[Exercise data]

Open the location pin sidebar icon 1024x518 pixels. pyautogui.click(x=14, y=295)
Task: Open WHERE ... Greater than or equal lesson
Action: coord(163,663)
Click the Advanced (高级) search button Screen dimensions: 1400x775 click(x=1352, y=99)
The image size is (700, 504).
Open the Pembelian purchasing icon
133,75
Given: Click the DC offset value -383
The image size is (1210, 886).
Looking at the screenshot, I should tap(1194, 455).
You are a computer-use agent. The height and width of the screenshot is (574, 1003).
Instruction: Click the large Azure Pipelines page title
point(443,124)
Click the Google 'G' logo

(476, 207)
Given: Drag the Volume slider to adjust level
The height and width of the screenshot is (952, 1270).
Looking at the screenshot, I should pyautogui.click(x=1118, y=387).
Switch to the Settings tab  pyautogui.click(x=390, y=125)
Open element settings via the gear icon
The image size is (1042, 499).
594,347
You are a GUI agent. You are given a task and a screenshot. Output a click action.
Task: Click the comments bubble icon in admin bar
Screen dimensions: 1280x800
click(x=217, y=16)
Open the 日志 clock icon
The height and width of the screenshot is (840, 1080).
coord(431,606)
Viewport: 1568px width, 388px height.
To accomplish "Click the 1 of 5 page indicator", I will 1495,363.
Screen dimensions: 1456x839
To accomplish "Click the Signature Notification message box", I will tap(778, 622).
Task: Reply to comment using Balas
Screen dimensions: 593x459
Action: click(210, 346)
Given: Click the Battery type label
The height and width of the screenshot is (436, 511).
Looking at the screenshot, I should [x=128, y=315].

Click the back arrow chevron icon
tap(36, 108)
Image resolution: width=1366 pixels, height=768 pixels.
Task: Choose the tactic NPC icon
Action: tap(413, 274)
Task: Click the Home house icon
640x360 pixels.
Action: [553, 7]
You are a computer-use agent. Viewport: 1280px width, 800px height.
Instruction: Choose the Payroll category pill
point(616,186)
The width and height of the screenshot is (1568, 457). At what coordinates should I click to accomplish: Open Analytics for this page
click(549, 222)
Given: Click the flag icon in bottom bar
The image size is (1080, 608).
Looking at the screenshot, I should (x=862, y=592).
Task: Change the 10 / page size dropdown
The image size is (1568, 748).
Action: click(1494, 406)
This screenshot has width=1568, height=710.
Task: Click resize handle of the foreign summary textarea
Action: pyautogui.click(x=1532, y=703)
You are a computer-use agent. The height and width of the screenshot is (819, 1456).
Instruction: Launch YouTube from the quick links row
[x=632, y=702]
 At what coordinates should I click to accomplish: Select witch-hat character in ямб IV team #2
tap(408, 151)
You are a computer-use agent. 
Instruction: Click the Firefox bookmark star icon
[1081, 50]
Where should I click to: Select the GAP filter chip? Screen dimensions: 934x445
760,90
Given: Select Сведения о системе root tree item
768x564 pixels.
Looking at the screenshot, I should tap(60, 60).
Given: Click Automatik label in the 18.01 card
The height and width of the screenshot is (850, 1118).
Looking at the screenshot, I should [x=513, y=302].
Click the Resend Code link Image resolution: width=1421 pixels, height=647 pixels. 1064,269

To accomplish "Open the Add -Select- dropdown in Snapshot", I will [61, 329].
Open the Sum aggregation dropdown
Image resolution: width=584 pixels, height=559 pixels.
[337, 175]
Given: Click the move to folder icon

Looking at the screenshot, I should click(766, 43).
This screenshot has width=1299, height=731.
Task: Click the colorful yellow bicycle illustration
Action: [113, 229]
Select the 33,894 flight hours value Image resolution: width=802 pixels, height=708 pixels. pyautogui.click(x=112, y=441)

[/Exercise data]

Which of the lines above hold the word "agent"? Copy each one.

**Solution to this problem**
You are a computer-use agent. The height and width of the screenshot is (574, 1003).
You are a GUI agent. You are given a task and a screenshot. Output a click action.
You are a computer-use agent. Viewport: 1280px width, 800px height.
You are a computer-use agent. The height and width of the screenshot is (819, 1456).
You are a computer-use agent. 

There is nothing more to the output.